*** Opening MATERIAL PROVIDED ***

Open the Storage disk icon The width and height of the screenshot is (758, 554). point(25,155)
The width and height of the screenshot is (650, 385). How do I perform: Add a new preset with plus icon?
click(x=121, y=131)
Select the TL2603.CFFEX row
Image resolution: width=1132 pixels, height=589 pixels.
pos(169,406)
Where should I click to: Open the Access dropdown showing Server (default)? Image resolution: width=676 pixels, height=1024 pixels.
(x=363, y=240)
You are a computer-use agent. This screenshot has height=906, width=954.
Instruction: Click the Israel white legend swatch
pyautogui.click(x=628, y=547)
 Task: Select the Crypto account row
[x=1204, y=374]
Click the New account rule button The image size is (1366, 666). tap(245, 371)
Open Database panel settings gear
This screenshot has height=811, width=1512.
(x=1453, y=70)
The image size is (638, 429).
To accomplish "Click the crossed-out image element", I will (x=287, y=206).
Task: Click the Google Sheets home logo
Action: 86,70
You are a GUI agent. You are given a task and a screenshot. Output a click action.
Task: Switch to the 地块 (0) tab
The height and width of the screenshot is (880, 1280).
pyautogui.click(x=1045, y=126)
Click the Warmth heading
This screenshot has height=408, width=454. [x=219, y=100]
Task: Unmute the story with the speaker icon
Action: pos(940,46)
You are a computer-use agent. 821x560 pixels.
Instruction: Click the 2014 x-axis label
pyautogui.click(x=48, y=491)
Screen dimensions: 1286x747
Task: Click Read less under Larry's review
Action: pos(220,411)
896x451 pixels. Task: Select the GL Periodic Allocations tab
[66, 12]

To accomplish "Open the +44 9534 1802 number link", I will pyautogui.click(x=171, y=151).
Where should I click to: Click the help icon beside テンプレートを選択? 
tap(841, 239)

*** Closing MATERIAL PROVIDED ***

**EXERCISE DESCRIPTION:**
Once you find the line with "Task: Select the Crypto account row" above, print it and every line after it up to and including the line with "You are a computer-use agent. 821x560 pixels.", exactly as written and nothing else.

**SOLVED EXERCISE:**
 Task: Select the Crypto account row
[x=1204, y=374]
Click the New account rule button The image size is (1366, 666). tap(245, 371)
Open Database panel settings gear
This screenshot has height=811, width=1512.
(x=1453, y=70)
The image size is (638, 429).
To accomplish "Click the crossed-out image element", I will (x=287, y=206).
Task: Click the Google Sheets home logo
Action: 86,70
You are a GUI agent. You are given a task and a screenshot. Output a click action.
Task: Switch to the 地块 (0) tab
The height and width of the screenshot is (880, 1280).
pyautogui.click(x=1045, y=126)
Click the Warmth heading
This screenshot has height=408, width=454. [x=219, y=100]
Task: Unmute the story with the speaker icon
Action: pos(940,46)
You are a computer-use agent. 821x560 pixels.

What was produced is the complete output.